I’ve taken a look at this Answers In Genesis link on pseudogenes, and listened to a bit of the RTB podcast that Glenn mentioned.  As a non-biologist, it’s difficult for me to know whether any of the arguments AIG and RTB make are valid.  For example, the AIG article says “There is always an element of subjectivity in the process of aligning sequences of homologous (orthologous) DNA” and “Evolutionists must essentially ‘shop around’ for the closest match in trying to deduce the orthologous pairings of pseudogenes from primate to primate.”  Is this true?  Is it a legitimate point?

When seeing arguments and counter arguments like this, how can we non-specialists determine who’s closest to the truth?  It’s easy for me to see why people who follow these organizations would not accept evolution.


John VanZwieten - #14124

May 19th 2010

Janet,

I had some of the same thoughts when reading various links on pseudogenes.  At some point our non-biologist eyes just glaze over.

This article provides what I think is a pretty good standard for assessing such articles:  to what extent do the authors really seem to be wrestling with the data, and to what extent do they seem to be obfuscating it?

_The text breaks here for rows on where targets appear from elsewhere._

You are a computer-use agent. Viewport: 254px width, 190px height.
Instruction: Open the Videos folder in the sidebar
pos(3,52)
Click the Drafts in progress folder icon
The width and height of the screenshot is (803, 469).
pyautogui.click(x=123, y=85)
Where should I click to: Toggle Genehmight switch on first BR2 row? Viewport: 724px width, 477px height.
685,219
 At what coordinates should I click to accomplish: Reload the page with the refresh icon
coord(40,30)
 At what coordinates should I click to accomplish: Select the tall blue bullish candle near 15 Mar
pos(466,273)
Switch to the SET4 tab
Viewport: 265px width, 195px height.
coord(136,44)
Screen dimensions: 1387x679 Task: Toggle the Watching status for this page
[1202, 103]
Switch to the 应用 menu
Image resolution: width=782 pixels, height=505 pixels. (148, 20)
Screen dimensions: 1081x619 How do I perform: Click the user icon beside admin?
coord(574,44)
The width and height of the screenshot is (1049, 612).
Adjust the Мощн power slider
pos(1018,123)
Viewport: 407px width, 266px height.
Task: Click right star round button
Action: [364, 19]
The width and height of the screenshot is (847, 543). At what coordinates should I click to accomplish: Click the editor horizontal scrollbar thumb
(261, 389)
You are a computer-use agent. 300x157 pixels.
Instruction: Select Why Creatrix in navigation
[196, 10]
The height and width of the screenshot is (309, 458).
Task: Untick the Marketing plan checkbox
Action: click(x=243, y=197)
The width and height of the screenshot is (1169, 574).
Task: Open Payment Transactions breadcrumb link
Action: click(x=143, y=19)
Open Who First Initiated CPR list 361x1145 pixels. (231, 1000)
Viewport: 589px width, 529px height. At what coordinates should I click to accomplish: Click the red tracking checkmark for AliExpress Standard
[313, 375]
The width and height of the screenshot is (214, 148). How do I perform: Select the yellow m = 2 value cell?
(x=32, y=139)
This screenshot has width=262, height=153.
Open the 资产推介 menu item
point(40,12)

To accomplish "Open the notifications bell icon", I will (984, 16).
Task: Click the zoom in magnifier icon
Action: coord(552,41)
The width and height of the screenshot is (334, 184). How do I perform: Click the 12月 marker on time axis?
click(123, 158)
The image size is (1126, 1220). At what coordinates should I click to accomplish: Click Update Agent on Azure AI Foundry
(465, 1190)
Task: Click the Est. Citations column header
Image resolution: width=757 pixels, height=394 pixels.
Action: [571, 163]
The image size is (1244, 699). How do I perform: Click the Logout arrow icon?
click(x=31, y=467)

Professor Wood over at Bryan College is a YEC who seems to me to wrestle with data.  I haven’t found much at AIG that didn’t seem to be way on the obfuscation end of things.


Malcolm - #14126

May 19th 2010

Indeed, Todd Wood’s paper on human and chimp genomes contains the phrase “it is difficult to explain why pseudogenes with the exact same substitutions or deletions would be shared between species that did not share a common ancestor.”


Dennis Venema - #14136

May 19th 2010

Brief comment: Todd Wood isn’t willing to use those arguments in an attempt to refute common ancestry, because (as a biologist) he knows those arguments don’t hold water. If indeed those arguments were valid, he would use them.

I’ve listened to a bit of the RTB podcast now. Rana’s arguments are weak. He avoids the point that the three different methods we discuss are based on different assumptions. The SNP/HapMap data, for example, is not based on a ‘molecular clock’ at all - it’s based on recombination frequency. The point is that three different methods with independent assumptions all give the same answer. If Rana is going to object to this work, he needs to show why the methodologies underlying these three models is in error. I see no attempt to do that, at least in that podcast.

He also promotes the mitochondial Eve/Y chromosome Adam data as a way to explain population sizes - this is greatly in error. The method of transmission of these forms of DNA make them unsuitable for population size estimates. For that, you need to examine autosomal chromosomes, like the three methods Darrel and I discussed in our post.


unapologetic catholic - #14146

May 19th 2010

“Evolutionists must essentially ‘shop around’ for the closest match in trying to deduce the orthologous pairings of pseudogenes from primate to primate.”  Is this true?  Is it a legitimate point?”

No, it’s a misrepresentation of fact.